Venom was a major part of what they were. When she had been reborn, venom had run her veins instead of blood lending her extraordinary strength which dulled a bit after about a year when it had dried up. The weight of responsibility of turning a human was also made apparent which made the question of Natasha’s origin all the more puzzling.

Natasha lived off bits of information at a time from an occasionally friendly passerby. It was from them that she learned about covens. The idea of traveling with more like her was off putting initially. The instincts she had so depended on told her that their kind were solitary. And yet more often that not when she happened upon their kind through the years very few were alone. 

As a decade turned to two and two to four, Natasha found herself feeling as though something was missing. When she came across her fellows she found herself wanting to get closer but the idea of deferring to the leader of another coven was too abrasive to tolerate. So she went on a hunt of a different kind; she would build her own coven. 

  * • •• •• ••



Natasha was resting on the roof of a dilapidated barn in the cover of a moonless night watching a tired young farmer locking up for the last time. He was handsome, though overworked. The Depression had hit him hard and the bank was taking the farm. He had nowhere to go and things were looking bleak for him.

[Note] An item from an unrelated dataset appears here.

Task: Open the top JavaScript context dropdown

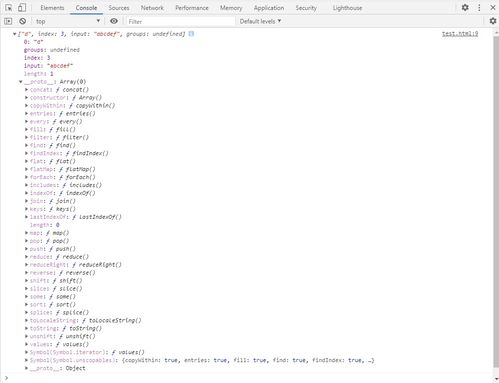Action: 68,21
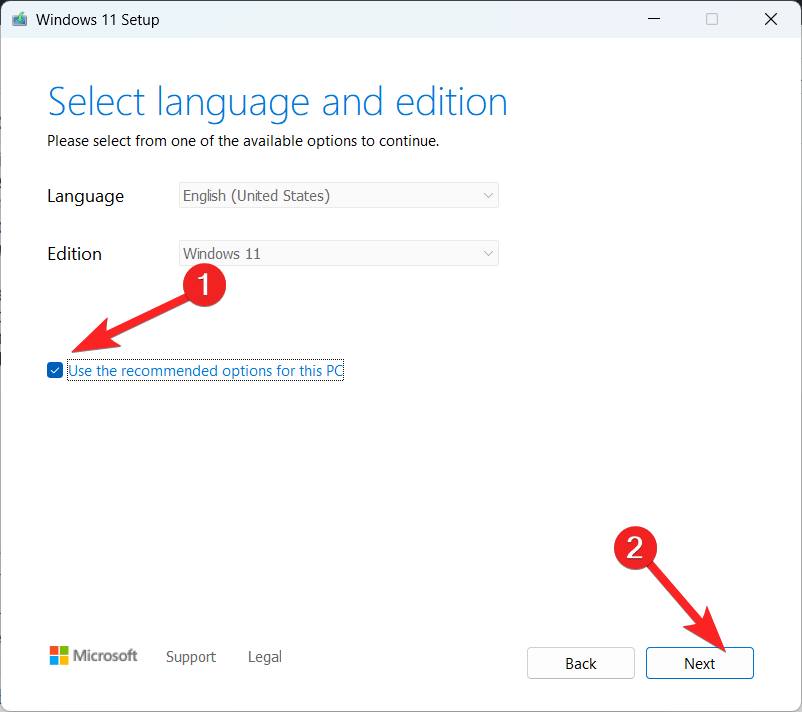Viewport: 802px width, 712px height.
Task: Click the 'Windows 11 Setup' title bar text
Action: point(97,19)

Natasha had a new life in store. 

She flipped off the roof once he was inside and approached the window. He was sitting in the living room, head in his hands, shoulders trembling. Natasha felt a pang of pity for the human albeit a bit righteous in her selection. She flitted to the knock and knocked twice. There was silence, footsteps retreating as he undoubtedly went to grab a gun — Natasha could have laughed; bullets simply ricocheted off her body — and came back to the door.

“I ain’t got any money.”

“I’m not here for your money, James,” Natasha said in her singing voice. 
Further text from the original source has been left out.